Auction Catalogue
A rare Syria and Crimean War campaign group of five awarded to Captain T. L. Gaussen, Royal Navy
Naval General Service 1793-1840, 1 clasp, Syria (Mate) fitted with silver ribbon buckle; Crimea 1854-55, 3 clasps, Inkermann, Sebastopol, Azoff (Lt., “Agamemnon” 17 Octr. 1854 “Trenches”) contemporary engraved naming; Order of the Medjidie, 5th class, silver, gold and enamel, the reverse attractively inscribed (Medjidie Captn. Gaussen R.N. 1858) and fitted with brooch pin; St Jean D’Acre 1840, silver, sometime lightly gilded, fitted with swivel bar suspension and ribbon buckle; Turkish Crimea 1855, Sardinian issue, named (Captain, R.N.) fitted with swivel-bar suspension and ribbon buckle, very light contact marks, otherwise good very fine (5) £800-1000
Thomas Lovette Gaussen entered the Royal Navy as a Midshipman in June 1832, and saw service in the Mediterranean aboard H.M. Ships Mastiff, Endymion and Asia, before passing his examination as Mate in September 1838. Still aboard Asia he was present at the blockade of Alexandria during the Syrian operations of 1840, and afterwards on the Cape of Good Hope station aboard H.M.S. Isis, in which ship, as officer of the watch during a heavy gale, Gaussen sustained a very severe injury. As the acting Lieutenant of this ship in 1842 he was present at the relief of two companies of the 27th Regiment who had been hemmed in by Boers at Natal. Promoted to Lieutenant in 1845, Gaussen was appointed to Calypso and, in 1848, received special mention from his Captain for his exertions at the destruction of three towns in an affair with the Fiji Islanders. In 1852 he was concerned in a successful search for the remains of the Patagonian missionary party under Commander Gardiner, which had perished on Picton’s Island, to the south of Tierra del Fuego.

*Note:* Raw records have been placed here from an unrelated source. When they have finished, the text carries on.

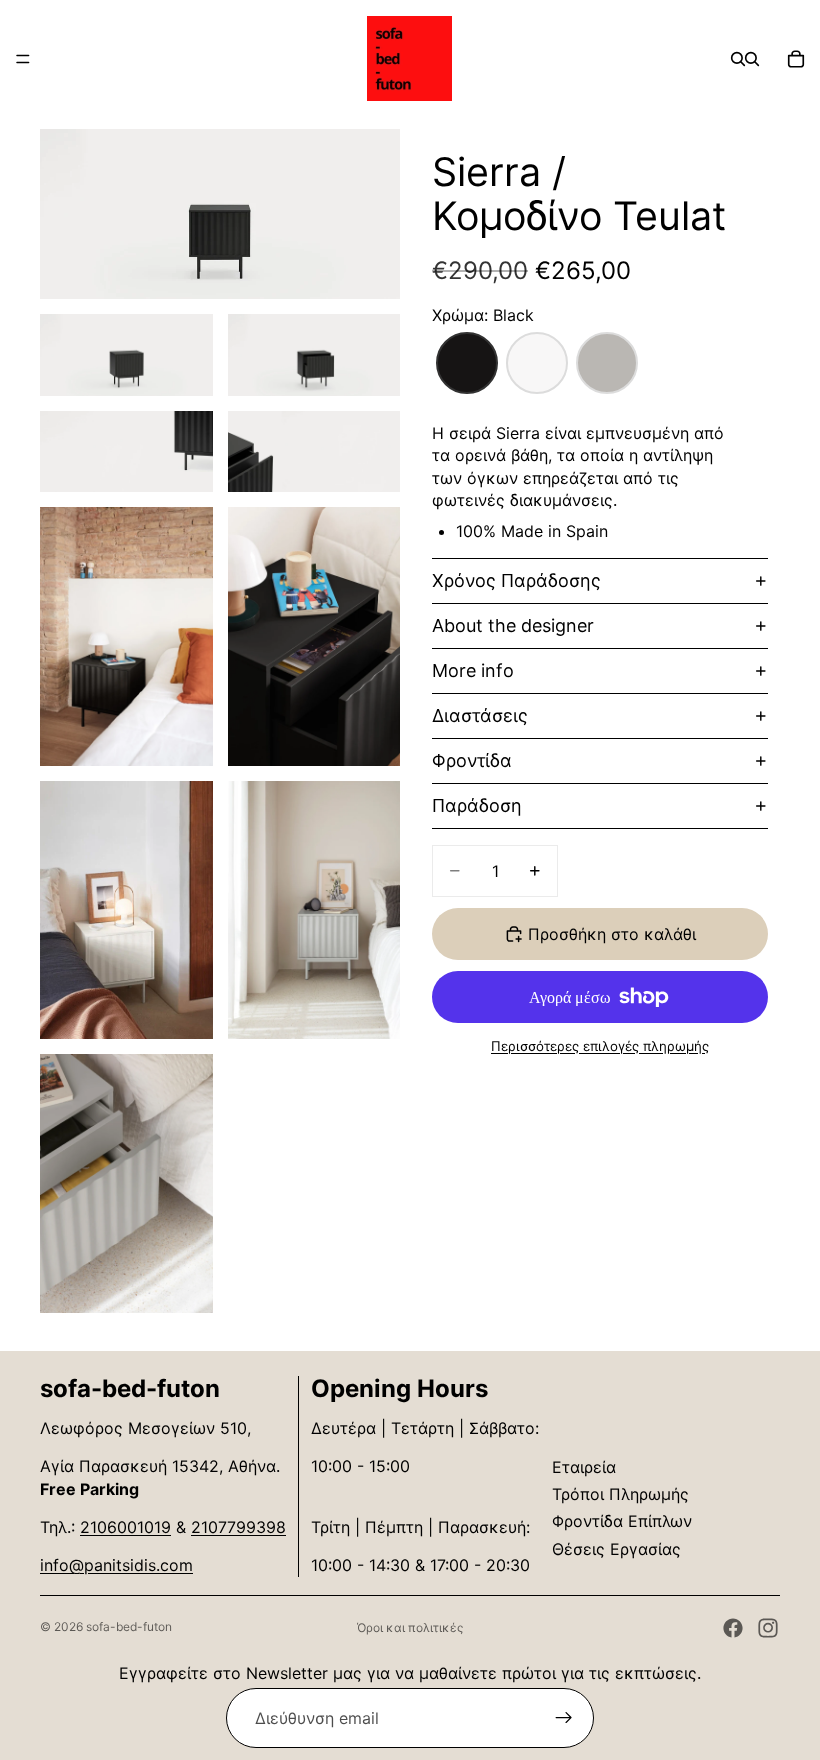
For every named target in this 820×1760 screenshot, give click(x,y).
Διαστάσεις (480, 715)
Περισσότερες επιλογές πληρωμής (600, 1046)
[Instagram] (768, 1628)
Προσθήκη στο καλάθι (612, 934)
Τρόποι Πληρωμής (620, 1494)
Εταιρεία (584, 1467)
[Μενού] (23, 59)
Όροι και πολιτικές (410, 1627)
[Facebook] (733, 1628)
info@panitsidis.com (116, 1565)
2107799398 (238, 1527)
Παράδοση (477, 805)
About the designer (513, 625)
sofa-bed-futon (129, 1626)
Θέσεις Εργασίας (616, 1549)
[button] (467, 363)
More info (473, 670)
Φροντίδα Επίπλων (622, 1521)
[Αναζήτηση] (738, 59)
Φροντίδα (472, 760)
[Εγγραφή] (564, 1718)
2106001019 (125, 1527)
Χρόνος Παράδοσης (516, 580)
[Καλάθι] (796, 59)
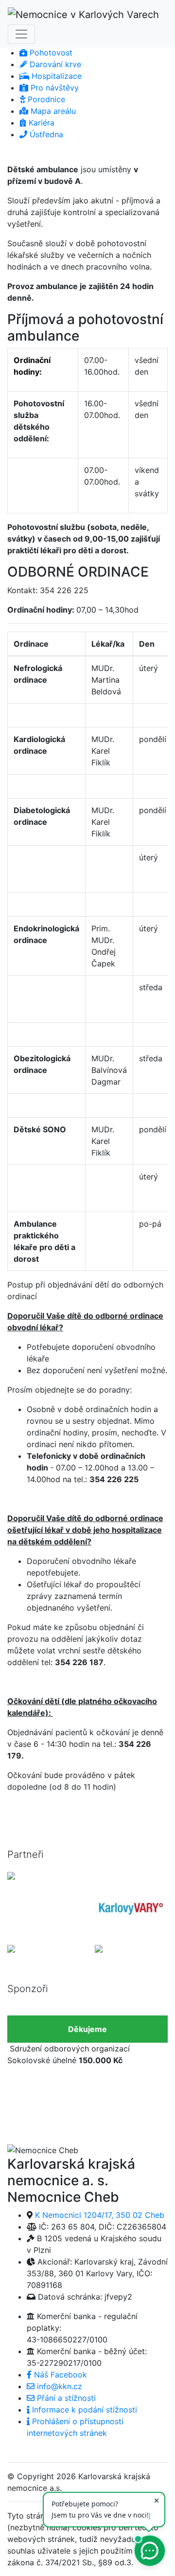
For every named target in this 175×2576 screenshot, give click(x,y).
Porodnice (45, 99)
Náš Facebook (59, 2374)
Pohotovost (49, 52)
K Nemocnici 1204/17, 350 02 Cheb (99, 2215)
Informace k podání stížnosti (83, 2409)
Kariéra (40, 122)
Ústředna (45, 134)
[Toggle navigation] (21, 34)
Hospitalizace (55, 76)
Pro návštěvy (53, 87)
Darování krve (54, 64)
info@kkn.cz (58, 2386)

He next joined Agamemnon, flag ship of Sir Edmund Lyons, in which ship Gaussen saw extensive service during the Crimean War. He was present at the reduction of Redout-Kaleh and the forts on the coast of Circassia, where he commanded the boats of Agamemnon in the attack on the ‘Old Fort’, at the capture of Balaklava, and in the attack of 17th October on the sea defences of Sebastopol, when he was wounded in the left thigh by a splinter. On this occasion Agamemnon had four killed and 25 wounded. On 5th November Gaussen took part in the battle of Inkermann serving on shore with the Naval Brigade, and also in similar operations before Sebastopol. From 1 January 1855, until after the fall of Sebastopol, he did duty for the Commander of Agamemnon, that officer being absent in the trenches. Thus he accompanied the expedition to Kertch, and commanded the launches of Agamemnon at the capture of immense stores accumulated at Taganrog, Marioupol, and Gheisk, in the Sea of Azoff, and also assisted in the reduction of Kinburn. In acknowledgement of his valuable services he was presented by Sir Edmund Lyons with a Commander’s commission in honour of the fall of Sebastopol. In November 1857 Gaussen joined the Coast Guard at Dundalk. He died in 1865.